Kazuhiko Saito, head analyst of Fujitomi Securities Co. Ltd., stated that Shanghai's new pandemic limitations have prompted concerns about China's demand.


"However, losses were limited by forecasts that the tight global supply will persist in the face of robust U.S. demand for fuels and a gradual increase in oil output by OPEC+," he said.


Shanghai and Beijing were placed on a new COVID-19 warning on Thursday, following the imposition of new lockdown restrictions and the announcement of mass testing for millions of inhabitants in China's greatest commercial hub.


China's crude oil imports surged about 12 percent in May from a low base a year earlier, despite the fact that refiners were still contending with large stockpiles due to COVID-19 lockdowns and a weakening economy, which weighed on fuel demand last month.


In the meantime, peak summer demand for gasoline in the United States continues to drive up oil prices.
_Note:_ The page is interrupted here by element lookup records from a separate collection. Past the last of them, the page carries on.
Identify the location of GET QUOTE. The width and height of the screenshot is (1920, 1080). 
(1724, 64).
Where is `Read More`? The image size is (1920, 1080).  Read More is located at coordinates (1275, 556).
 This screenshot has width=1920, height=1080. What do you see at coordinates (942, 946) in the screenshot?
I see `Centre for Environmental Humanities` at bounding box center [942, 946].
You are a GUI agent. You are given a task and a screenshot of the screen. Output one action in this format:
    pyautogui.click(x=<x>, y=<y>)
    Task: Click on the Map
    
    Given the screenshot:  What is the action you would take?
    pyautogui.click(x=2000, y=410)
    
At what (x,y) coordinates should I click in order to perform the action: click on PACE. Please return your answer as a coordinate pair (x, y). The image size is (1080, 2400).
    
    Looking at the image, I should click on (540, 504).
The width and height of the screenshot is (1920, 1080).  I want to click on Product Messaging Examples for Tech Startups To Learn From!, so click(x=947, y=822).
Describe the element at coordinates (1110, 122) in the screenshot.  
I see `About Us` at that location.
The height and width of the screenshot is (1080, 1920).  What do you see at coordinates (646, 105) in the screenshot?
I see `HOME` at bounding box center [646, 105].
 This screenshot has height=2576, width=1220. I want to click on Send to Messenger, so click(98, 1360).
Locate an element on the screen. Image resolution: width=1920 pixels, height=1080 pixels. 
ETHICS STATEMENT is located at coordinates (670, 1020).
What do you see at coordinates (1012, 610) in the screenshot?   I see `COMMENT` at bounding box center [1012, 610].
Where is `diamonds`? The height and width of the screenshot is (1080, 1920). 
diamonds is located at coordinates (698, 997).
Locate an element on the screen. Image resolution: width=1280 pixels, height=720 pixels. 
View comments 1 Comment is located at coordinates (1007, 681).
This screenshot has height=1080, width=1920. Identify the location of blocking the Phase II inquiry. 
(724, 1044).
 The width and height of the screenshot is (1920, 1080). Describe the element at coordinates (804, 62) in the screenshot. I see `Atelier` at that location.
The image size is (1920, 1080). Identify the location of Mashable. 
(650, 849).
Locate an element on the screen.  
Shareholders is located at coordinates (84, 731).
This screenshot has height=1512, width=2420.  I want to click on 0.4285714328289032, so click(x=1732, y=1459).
The United States and other nations have engaged in a series of releases of strategic reserves, but these have had a limited impact, as crude oil production has risen extremely slowly.


Last week, OPEC+, a group comprised of OPEC and producers such as Russia, agreed to accelerate supply increases in an effort to rein in soaring fuel costs and curb inflation. However, the business will be left with very little spare capacity and essentially no room to compensate for a significant supply disruption.